In the first movie of the series, National Treasure, the Freemasons continue what the Knights Templar start and eventually uncover the most massive, priceless collection of treasures from human history by discovering clues that were hidden and of cryptic nature that only a most clever, well-educated, and deeply thoughtful person and his group could ever hope to find. But, does a treasure trove exist or could exist?

Once again, when there’s physical objects of great value waiting to be discovered or thought to exist and waiting to be discovered, the quest is on!

https://www.youtube.com/watch?v=9-YMMDloAEM

https://duelcitizen.files.wordpress.com/2013/09/national-treasure-the-treasure-room.jpg

Now, let’s move to the third and a different type of quest. This series that initially was launched as a TV series in the 1960s lasted for three seasons and was cancelled but only for that first network because what it launched was a following that spanned more than 50 years and numerous movies and other related series. The opening monologue that some of you might know

Space... The final frontier...

These are the voyages of the Starship Enterprise.

Its continuing mission:

To explore strange new worlds...

To seek out new life; new civilizations...

To boldly go where no one has gone before!

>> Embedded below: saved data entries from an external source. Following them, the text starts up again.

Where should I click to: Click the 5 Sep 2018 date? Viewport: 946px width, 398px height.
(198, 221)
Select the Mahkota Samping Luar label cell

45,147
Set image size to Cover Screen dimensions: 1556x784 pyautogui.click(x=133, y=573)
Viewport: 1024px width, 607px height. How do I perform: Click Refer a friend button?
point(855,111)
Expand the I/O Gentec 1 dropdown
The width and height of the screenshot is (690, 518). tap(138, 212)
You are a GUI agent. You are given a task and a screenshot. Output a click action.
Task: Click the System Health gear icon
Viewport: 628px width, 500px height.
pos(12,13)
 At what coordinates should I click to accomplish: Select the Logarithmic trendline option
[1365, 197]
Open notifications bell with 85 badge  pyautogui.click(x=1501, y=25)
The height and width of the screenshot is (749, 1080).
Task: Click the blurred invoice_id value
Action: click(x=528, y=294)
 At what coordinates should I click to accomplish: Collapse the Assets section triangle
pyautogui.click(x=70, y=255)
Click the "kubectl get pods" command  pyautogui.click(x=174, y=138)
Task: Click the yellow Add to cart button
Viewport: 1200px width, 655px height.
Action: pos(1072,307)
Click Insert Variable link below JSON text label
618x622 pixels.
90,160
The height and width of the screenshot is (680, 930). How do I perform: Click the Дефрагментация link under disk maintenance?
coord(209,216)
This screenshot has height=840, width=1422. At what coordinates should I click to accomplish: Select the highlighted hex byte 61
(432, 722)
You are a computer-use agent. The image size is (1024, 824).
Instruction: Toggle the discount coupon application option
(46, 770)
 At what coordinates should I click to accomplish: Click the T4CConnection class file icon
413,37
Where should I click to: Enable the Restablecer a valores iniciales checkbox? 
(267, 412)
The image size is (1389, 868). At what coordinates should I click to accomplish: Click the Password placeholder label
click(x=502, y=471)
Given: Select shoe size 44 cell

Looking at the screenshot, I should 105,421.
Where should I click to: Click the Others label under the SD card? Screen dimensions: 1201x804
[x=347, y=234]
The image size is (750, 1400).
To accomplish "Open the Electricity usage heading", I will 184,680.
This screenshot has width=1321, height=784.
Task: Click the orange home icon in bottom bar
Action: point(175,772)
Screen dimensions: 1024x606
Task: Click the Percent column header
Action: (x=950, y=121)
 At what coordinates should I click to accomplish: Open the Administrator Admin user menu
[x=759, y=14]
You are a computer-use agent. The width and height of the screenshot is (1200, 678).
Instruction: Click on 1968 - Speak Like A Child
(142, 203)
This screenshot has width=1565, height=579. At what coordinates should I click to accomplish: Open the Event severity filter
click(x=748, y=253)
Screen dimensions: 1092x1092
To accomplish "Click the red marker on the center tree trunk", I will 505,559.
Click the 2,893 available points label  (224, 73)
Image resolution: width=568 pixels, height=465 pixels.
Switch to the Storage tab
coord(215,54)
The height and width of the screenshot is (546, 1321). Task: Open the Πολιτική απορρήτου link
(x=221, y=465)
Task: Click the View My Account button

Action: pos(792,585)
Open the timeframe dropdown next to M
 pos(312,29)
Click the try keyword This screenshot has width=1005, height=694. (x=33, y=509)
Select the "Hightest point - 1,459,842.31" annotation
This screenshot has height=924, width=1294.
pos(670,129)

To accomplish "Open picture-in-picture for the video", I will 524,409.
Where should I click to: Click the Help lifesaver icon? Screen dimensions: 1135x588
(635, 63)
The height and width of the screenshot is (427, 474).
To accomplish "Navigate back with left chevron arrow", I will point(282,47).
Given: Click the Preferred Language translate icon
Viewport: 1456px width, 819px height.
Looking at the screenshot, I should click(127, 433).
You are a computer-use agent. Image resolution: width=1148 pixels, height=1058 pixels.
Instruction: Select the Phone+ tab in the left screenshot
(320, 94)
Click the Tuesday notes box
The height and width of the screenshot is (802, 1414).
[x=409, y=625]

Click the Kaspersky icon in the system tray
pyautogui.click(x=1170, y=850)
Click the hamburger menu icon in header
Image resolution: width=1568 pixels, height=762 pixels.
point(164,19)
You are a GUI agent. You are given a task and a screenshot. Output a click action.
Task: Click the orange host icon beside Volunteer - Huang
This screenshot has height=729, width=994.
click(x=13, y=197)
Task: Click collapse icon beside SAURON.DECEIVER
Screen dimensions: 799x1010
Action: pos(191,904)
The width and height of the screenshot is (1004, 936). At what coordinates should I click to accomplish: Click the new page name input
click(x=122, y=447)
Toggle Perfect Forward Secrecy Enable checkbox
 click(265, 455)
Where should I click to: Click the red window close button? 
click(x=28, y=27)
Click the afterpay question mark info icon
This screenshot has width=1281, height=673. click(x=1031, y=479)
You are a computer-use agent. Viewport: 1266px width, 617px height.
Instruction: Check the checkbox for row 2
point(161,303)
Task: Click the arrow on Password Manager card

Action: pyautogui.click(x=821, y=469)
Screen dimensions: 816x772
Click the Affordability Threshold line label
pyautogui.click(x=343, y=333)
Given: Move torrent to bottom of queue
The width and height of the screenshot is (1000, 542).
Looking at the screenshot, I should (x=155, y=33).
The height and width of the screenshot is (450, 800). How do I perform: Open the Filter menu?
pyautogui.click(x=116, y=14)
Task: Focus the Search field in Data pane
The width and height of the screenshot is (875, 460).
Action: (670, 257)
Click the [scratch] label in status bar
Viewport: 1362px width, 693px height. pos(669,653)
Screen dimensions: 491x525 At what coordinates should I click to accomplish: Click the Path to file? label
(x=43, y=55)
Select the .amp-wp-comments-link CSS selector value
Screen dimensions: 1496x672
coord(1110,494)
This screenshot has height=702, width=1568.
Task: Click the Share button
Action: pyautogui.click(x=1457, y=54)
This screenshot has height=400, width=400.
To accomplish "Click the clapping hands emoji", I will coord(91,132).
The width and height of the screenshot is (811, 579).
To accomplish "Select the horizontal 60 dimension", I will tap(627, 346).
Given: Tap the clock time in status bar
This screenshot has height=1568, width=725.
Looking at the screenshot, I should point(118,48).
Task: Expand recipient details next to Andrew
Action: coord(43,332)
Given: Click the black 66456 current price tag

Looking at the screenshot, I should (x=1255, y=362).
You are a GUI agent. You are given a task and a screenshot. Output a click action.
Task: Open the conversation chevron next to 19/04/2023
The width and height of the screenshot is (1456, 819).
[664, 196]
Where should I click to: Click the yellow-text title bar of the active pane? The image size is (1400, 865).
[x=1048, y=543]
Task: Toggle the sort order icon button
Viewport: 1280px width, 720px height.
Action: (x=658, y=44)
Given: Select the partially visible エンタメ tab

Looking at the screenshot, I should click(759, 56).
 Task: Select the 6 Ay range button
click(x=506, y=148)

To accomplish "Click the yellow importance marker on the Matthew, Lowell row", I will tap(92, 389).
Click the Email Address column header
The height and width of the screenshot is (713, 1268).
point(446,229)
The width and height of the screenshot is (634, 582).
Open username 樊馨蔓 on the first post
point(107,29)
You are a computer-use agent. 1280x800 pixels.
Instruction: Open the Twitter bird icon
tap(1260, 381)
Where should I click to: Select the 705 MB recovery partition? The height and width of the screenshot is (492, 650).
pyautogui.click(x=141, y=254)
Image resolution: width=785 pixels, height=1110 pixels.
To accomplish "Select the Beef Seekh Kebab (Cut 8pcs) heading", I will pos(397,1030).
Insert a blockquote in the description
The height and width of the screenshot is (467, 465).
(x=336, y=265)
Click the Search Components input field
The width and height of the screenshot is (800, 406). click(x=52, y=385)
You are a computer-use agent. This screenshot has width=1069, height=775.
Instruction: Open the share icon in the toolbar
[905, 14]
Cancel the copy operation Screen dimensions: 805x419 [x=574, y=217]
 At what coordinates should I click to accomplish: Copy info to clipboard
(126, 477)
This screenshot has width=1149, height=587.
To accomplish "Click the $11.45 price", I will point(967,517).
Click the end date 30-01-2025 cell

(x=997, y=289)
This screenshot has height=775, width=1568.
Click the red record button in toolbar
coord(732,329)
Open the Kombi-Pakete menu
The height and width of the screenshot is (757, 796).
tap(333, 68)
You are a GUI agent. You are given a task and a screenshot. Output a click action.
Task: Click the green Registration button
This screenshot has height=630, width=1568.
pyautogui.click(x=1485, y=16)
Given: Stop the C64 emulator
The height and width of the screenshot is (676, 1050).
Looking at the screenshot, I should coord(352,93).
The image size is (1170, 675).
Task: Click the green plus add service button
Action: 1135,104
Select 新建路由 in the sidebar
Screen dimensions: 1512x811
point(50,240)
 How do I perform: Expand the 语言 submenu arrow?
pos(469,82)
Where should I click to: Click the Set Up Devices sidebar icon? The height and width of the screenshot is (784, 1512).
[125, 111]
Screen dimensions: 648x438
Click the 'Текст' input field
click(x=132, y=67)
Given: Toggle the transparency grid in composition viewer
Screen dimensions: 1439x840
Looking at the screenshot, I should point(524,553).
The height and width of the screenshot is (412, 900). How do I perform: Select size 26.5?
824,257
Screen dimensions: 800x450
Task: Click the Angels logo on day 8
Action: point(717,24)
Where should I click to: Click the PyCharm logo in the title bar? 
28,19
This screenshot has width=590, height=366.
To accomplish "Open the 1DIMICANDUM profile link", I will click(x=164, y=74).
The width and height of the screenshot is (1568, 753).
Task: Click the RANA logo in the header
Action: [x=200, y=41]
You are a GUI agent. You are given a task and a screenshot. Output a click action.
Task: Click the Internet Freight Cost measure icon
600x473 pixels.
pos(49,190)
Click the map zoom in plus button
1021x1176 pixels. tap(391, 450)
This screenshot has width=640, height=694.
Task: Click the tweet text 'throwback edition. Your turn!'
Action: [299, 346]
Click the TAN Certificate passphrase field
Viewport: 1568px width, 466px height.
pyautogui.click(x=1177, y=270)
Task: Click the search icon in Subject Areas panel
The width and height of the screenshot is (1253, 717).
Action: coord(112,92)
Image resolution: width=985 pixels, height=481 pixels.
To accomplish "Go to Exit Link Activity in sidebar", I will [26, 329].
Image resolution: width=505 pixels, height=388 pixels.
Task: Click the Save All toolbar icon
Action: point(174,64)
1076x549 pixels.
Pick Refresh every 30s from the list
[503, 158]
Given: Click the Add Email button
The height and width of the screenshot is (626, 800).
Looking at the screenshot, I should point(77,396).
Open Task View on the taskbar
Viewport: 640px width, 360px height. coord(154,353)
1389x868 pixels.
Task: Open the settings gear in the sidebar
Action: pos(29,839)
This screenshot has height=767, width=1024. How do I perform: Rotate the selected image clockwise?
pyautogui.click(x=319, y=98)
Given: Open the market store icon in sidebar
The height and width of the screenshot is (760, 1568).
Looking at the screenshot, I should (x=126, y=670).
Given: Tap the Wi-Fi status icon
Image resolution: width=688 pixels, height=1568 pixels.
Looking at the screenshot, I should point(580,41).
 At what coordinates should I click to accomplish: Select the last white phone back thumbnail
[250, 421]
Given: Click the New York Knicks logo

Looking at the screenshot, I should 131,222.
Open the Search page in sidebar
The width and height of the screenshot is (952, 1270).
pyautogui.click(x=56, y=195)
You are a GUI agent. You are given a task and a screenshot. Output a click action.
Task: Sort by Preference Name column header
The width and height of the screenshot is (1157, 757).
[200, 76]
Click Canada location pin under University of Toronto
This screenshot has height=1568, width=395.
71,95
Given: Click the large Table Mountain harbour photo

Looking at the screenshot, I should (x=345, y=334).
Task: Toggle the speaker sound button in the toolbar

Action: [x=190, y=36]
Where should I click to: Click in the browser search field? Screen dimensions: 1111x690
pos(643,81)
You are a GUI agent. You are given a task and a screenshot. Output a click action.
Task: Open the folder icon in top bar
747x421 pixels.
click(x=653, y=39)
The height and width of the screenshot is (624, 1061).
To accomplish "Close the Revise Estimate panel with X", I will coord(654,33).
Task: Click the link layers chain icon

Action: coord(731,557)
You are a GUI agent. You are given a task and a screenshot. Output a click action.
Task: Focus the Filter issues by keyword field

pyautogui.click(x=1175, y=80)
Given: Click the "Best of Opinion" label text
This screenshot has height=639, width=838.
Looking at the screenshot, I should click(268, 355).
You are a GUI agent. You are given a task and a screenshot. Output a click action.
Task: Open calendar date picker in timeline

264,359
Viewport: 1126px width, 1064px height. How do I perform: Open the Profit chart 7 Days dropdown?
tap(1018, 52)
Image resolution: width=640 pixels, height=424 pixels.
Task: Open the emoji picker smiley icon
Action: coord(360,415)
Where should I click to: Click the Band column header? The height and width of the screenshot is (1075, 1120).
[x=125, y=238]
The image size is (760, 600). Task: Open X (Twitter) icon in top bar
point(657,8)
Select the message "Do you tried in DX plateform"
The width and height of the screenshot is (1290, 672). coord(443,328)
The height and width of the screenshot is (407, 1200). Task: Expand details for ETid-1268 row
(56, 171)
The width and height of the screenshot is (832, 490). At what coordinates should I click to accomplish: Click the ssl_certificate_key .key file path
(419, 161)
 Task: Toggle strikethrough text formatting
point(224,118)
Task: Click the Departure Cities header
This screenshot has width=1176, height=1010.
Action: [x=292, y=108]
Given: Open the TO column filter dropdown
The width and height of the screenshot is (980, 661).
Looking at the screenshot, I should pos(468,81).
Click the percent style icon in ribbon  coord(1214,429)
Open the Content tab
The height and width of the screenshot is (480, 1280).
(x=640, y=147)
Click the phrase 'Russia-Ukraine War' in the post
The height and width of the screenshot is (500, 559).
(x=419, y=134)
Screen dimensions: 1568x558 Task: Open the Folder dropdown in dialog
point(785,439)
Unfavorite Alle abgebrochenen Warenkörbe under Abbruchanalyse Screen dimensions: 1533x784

Star Trek could easily been termed a quest, a multifaceted quest not for treasures but actually action that reflects who we are as a species of curious, intelligent, and potentially developing the best that homo sapiens can be together with other beings.

https://www.youtube.com/watch?v=S6R3MiAv9ac

http://www.geekfeed.com/wp-content/uploads/2016/04/5-things-the-new-star-trek-tv-series-must-include-that-the-new-films-forgot-new-star-t-727324.jpg

Most consider this course, RELS1325, to be a required or fundamental course that introduces many ideas and concepts, but I would like you to think of this course as an invitation to explore as many things about humanity as set within a context of hopes, dreams, visions that extend beyond the physical, which is where the greatest philosophers and theologians have presented in their volumes of materials over the centuries.

Archaeology and paleo-anthropology describe early humans as having burial rituals, myths of the afterlife, gods, and many wondrous things, so religion as we have it today is built upon intellectual constructs that are prehistorical and yet are somehow coded into our genes.

Let’s see what we can discover this Term.